Data: Begin
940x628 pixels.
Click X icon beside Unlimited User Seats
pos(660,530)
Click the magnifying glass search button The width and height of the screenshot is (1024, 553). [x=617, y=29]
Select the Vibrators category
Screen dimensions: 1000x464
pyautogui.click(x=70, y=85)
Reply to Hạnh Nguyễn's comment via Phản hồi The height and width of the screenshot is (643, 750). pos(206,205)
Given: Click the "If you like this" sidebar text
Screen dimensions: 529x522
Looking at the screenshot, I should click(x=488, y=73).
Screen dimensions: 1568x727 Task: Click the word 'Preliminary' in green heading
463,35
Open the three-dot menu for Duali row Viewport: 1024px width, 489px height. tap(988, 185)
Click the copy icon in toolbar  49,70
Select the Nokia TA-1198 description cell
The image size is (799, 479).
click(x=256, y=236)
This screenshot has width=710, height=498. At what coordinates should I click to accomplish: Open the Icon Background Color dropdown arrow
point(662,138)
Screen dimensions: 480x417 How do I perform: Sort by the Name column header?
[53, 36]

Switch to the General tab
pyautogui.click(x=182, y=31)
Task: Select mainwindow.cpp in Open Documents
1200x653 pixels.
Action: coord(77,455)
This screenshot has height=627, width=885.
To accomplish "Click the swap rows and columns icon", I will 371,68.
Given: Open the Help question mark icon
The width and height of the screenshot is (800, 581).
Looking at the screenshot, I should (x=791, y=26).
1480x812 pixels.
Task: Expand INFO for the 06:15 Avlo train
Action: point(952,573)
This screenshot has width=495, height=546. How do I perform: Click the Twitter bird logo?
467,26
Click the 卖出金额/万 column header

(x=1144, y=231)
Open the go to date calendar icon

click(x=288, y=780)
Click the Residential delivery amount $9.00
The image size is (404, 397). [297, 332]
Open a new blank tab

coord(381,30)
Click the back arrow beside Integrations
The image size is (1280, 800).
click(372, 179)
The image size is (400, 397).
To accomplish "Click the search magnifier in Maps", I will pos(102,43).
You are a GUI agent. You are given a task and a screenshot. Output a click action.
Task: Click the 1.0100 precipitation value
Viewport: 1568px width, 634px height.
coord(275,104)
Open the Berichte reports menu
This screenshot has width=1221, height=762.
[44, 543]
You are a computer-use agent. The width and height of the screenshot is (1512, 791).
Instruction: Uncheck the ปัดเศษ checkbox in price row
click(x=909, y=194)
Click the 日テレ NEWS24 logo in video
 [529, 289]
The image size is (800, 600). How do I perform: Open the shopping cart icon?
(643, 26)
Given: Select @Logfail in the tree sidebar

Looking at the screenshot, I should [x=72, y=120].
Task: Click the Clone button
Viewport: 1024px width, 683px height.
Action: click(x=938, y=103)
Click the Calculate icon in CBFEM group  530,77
Data: End
Each line above should be reproduced exactly, with nothing omitted.

The answer:
940x628 pixels.
Click X icon beside Unlimited User Seats
pos(660,530)
Click the magnifying glass search button The width and height of the screenshot is (1024, 553). [x=617, y=29]
Select the Vibrators category
Screen dimensions: 1000x464
pyautogui.click(x=70, y=85)
Reply to Hạnh Nguyễn's comment via Phản hồi The height and width of the screenshot is (643, 750). pos(206,205)
Given: Click the "If you like this" sidebar text
Screen dimensions: 529x522
Looking at the screenshot, I should click(x=488, y=73).
Screen dimensions: 1568x727 Task: Click the word 'Preliminary' in green heading
463,35
Open the three-dot menu for Duali row Viewport: 1024px width, 489px height. tap(988, 185)
Click the copy icon in toolbar  49,70
Select the Nokia TA-1198 description cell
The image size is (799, 479).
click(x=256, y=236)
This screenshot has width=710, height=498. At what coordinates should I click to accomplish: Open the Icon Background Color dropdown arrow
point(662,138)
Screen dimensions: 480x417 How do I perform: Sort by the Name column header?
[53, 36]

Switch to the General tab
pyautogui.click(x=182, y=31)
Task: Select mainwindow.cpp in Open Documents
1200x653 pixels.
Action: coord(77,455)
This screenshot has height=627, width=885.
To accomplish "Click the swap rows and columns icon", I will 371,68.
Given: Open the Help question mark icon
The width and height of the screenshot is (800, 581).
Looking at the screenshot, I should (x=791, y=26).
1480x812 pixels.
Task: Expand INFO for the 06:15 Avlo train
Action: point(952,573)
This screenshot has width=495, height=546. How do I perform: Click the Twitter bird logo?
467,26
Click the 卖出金额/万 column header

(x=1144, y=231)
Open the go to date calendar icon

click(x=288, y=780)
Click the Residential delivery amount $9.00
The image size is (404, 397). [297, 332]
Open a new blank tab

coord(381,30)
Click the back arrow beside Integrations
The image size is (1280, 800).
click(372, 179)
The image size is (400, 397).
To accomplish "Click the search magnifier in Maps", I will pos(102,43).
You are a GUI agent. You are given a task and a screenshot. Output a click action.
Task: Click the 1.0100 precipitation value
Viewport: 1568px width, 634px height.
coord(275,104)
Open the Berichte reports menu
This screenshot has width=1221, height=762.
[44, 543]
You are a computer-use agent. The width and height of the screenshot is (1512, 791).
Instruction: Uncheck the ปัดเศษ checkbox in price row
click(x=909, y=194)
Click the 日テレ NEWS24 logo in video
 [529, 289]
The image size is (800, 600). How do I perform: Open the shopping cart icon?
(643, 26)
Given: Select @Logfail in the tree sidebar

Looking at the screenshot, I should [x=72, y=120].
Task: Click the Clone button
Viewport: 1024px width, 683px height.
Action: click(x=938, y=103)
Click the Calculate icon in CBFEM group  530,77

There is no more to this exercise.